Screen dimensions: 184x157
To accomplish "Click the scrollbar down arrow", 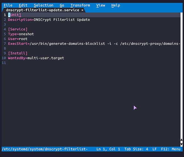I will tap(181, 144).
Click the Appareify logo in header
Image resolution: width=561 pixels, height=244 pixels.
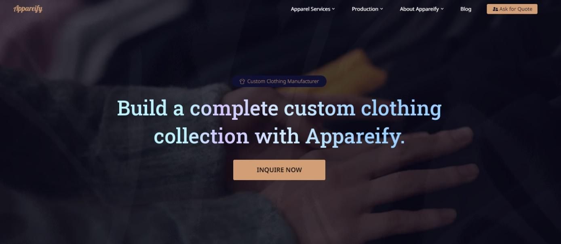[28, 8]
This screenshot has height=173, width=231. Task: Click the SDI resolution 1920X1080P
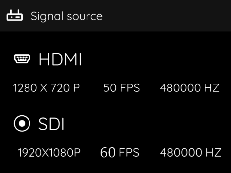tap(49, 153)
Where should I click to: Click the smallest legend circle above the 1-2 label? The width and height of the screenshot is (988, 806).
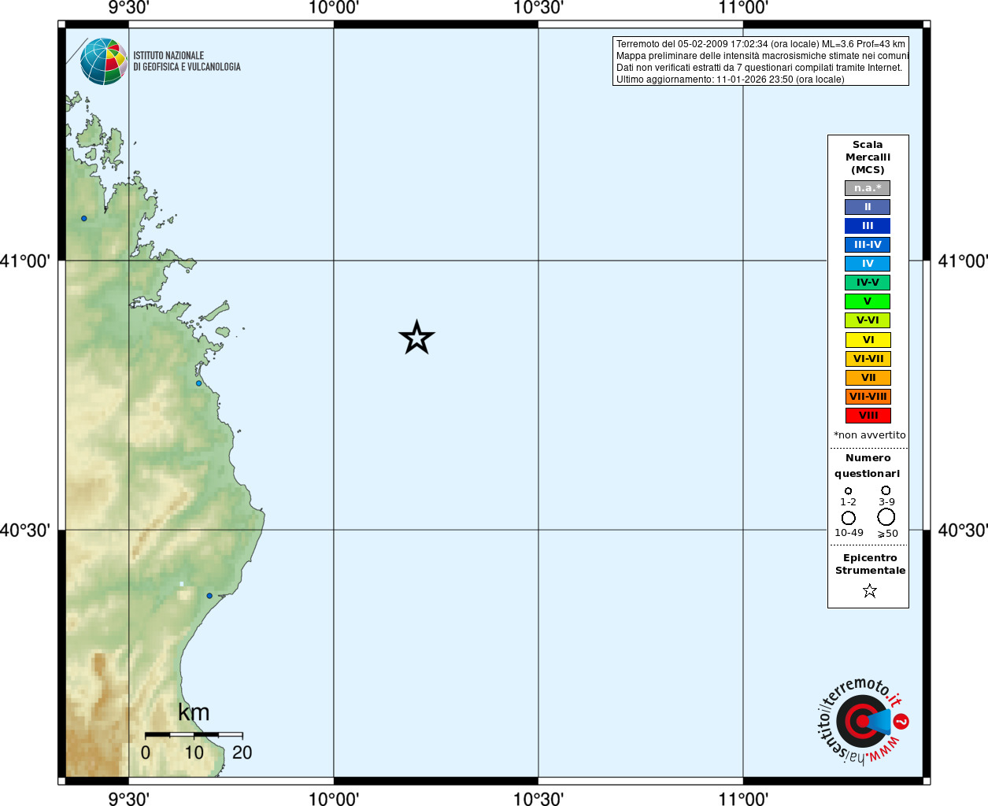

AIM OF THE TASK — Pictures stay out. Copy exactly, and only, the lines from the one containing "This screenshot has" through the end of the data.

WRITTEN SOLUTION —
This screenshot has height=173, width=231. Task: Click the SDI resolution 1920X1080P
tap(49, 153)
Where should I click to: Click the smallest legend circle above the 1-2 label? The width and height of the screenshot is (988, 806).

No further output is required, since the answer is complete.